- Developer: Three Fields Entertainment
- Publisher: Three Fields Entertainment
- Engine: Unreal Engine 4
- Platforms: Microsoft Windows, PlayStation 4, Xbox One
- Release: Windows, PlayStation 4; 30 May 2017; Xbox One; 9 October 2017;
- Genre: Racing
- Mode: Single-player

= Danger Zone (video game) =

2017 vehicle crashing video game

Danger Zone is a video game developed by Three Fields Entertainment. The game involves driving vehicles at high speeds into various traffic situations to cause as much damage as possible. It is directly inspired by the Crash mode in the various Burnout games, which the founders of Three Fields had worked on prior to founding their own studio. It was released in May 2017 on Microsoft Windows and PlayStation 4 systems, and in October 2017 for Xbox One.

==Gameplay==
The player takes control of a car situated in virtual crash test facility, where one of about twenty scenarios are available, featuring parked or moving vehicles and other obstacles. The player's goal is to score as many points by driving their car into the scenarios (the "First Impact"), creating chain reactions of collisions. If the First Impact causes enough damage, they can then trigger a "SmashBreaker" (similarly to Burnout's "CrashBreaker") that causes their vehicle to explode, creating additional chain reactions for damage. Points are awarded based on the degree of damage done, including special points for unique targets and other scenario-specific goals. Players compete through online leaderboards to obtain the best score.

==Development==
The founders of Three Fields Entertainment, Fiona Sperry and Alex Ward, were former members of Criterion Games, the studio that developed the Burnout racing series; Burnout, unlike more traditional racing games, had a considerable focus on realistic collisions, and several games in the series included Crash mode, where players purposely drove vehicles into situations to wreck as many other vehicles as possible. As Electronic Arts, the publisher for Burnout, transitioned the studio from Burnout to the Need for Speed series, which was focused primarily on racing, Sperry and Ward left to found Three Fields, with the anticipation of developing a spiritual sequel to Burnout. The studio's first title Dangerous Golf, which is based on causing as much damage by hitting golf balls in enclosed spaces, was used to help develop the necessary tools through the Unreal Engine and middleware such as PhysX towards realizing their Burnout-inspired goal.
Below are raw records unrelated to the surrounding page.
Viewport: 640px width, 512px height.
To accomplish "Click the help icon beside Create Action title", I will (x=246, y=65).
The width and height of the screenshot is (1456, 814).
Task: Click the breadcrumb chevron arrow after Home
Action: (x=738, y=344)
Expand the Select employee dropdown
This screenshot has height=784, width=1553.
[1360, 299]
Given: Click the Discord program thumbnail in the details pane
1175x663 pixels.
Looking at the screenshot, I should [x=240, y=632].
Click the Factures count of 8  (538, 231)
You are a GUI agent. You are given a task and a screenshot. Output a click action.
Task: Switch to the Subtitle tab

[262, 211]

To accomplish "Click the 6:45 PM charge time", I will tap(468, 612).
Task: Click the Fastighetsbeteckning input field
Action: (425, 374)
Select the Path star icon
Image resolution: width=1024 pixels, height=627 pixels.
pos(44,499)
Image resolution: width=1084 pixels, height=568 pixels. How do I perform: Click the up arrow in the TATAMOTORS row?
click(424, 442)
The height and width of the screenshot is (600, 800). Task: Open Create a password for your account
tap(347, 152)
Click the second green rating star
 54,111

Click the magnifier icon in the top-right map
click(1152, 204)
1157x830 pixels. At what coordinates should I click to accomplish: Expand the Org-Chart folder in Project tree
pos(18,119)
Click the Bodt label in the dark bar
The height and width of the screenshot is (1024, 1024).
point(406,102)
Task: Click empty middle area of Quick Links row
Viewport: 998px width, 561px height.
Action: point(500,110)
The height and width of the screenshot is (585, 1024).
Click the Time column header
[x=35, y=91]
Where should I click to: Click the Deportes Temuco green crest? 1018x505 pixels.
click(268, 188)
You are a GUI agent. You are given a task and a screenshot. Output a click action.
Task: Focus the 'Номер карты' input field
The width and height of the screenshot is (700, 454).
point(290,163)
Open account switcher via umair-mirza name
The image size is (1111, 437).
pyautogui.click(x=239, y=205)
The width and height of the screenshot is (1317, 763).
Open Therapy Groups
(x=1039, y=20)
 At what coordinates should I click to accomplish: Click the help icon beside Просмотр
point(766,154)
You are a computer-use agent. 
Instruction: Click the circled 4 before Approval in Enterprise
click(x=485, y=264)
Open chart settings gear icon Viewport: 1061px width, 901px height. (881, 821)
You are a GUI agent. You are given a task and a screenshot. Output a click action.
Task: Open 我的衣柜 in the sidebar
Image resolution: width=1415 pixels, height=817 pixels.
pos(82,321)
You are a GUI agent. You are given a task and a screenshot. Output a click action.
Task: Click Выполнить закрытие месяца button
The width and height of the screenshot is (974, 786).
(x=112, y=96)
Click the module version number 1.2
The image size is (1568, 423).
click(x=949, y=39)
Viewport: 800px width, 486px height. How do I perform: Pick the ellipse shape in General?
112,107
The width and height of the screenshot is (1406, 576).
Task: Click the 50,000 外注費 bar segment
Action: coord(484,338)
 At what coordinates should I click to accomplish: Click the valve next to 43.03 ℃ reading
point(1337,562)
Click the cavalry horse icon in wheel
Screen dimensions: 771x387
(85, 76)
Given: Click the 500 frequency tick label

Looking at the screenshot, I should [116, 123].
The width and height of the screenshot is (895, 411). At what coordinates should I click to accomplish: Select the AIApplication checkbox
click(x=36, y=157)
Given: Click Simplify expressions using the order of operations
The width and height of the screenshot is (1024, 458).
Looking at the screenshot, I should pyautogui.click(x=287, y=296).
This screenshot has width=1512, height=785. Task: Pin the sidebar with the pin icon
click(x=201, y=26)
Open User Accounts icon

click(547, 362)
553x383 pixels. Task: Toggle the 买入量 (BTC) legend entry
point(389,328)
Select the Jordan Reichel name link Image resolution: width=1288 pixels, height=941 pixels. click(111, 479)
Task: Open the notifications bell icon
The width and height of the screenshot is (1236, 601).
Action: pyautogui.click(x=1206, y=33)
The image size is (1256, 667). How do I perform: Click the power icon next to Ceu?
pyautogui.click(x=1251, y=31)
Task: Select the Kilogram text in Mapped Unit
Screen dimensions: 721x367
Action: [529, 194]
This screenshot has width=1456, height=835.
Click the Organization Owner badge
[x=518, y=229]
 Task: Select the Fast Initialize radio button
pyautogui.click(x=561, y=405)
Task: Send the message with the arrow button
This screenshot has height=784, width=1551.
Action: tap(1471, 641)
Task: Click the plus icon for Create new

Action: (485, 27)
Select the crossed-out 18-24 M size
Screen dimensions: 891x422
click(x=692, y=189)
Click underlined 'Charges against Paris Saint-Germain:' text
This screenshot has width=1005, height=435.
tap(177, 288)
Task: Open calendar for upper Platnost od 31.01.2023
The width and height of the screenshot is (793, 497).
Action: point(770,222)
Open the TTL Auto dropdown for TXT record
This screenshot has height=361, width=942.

Development of Danger Zone started just after the studio published Lethal VR, around December 2016. With three games completed since the studio's founding, they wanted to make sure they could replicate the Burnout Crash mode but now supported with more realistic physics enabled by modern computers and consoles, as at the time of the Burnout series' development, they had to make a number of sacrifices in the physics to have the game play well on older hardware. The team initially thought of setting the game in a crash test facility inspired by those used in real-life, but found the clinical look would be a problem, and instead changed the appearance of the areas to be more industrial, which is how they derived the name for the game. To help the player visualize the course prior to crashing, they took inspiration of showcasing each scenario in segments, inspired by a similar visual tool used in the British show Grand Designs.

==Reception==

Danger Zone received "mixed or average" reviews according to video game review aggregator website Metacritic, with all three platforms reaching a 64 out 100 rating.

Aggregate score
| Aggregator | Score |
|---|---|
| Metacritic | 64/100 (PC) 64/100 (PS4) 64/100 (XONE) |

==Sequel==
Three Fields announced Danger Zone 2 in June 2018 to arrive the next month for Windows, PlayStation 4, and Xbox One systems. It will follow the same type of gameplay, adding more emphasis on the driving segments, and will have these crash courses take place within settings inspired by real world highways, such as the M1 motorway in England or the freeways near Los Angeles International Airport.